» **GIVEN INFORMATION**:
§ §

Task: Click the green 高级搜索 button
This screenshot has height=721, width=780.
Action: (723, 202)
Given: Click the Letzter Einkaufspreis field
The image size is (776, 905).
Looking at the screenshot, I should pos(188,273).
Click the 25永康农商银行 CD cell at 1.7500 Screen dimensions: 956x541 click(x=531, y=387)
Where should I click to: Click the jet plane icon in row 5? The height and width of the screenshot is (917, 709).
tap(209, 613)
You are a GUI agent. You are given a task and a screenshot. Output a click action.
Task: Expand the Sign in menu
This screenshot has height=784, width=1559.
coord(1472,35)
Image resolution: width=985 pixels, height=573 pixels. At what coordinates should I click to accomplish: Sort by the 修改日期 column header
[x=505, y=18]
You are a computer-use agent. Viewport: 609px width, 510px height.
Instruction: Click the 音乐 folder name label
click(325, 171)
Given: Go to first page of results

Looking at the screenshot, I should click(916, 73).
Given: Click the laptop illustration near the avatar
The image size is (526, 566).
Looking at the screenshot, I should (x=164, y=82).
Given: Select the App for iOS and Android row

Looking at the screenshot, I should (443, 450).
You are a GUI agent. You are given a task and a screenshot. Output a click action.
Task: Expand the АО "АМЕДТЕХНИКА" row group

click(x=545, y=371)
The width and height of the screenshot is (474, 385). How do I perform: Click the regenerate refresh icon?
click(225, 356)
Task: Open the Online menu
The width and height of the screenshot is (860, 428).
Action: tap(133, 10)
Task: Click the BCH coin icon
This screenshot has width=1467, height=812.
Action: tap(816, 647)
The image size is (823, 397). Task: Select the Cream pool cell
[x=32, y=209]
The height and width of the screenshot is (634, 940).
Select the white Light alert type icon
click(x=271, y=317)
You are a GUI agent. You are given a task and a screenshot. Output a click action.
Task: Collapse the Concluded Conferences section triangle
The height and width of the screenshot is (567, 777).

§ §

» **WORK TO BE COMPLETED**: Wherever a line in the listing contains the word "menu", copy that line out.

» **SOLUTION**:
Task: Expand the Sign in menu
Task: Open the Online menu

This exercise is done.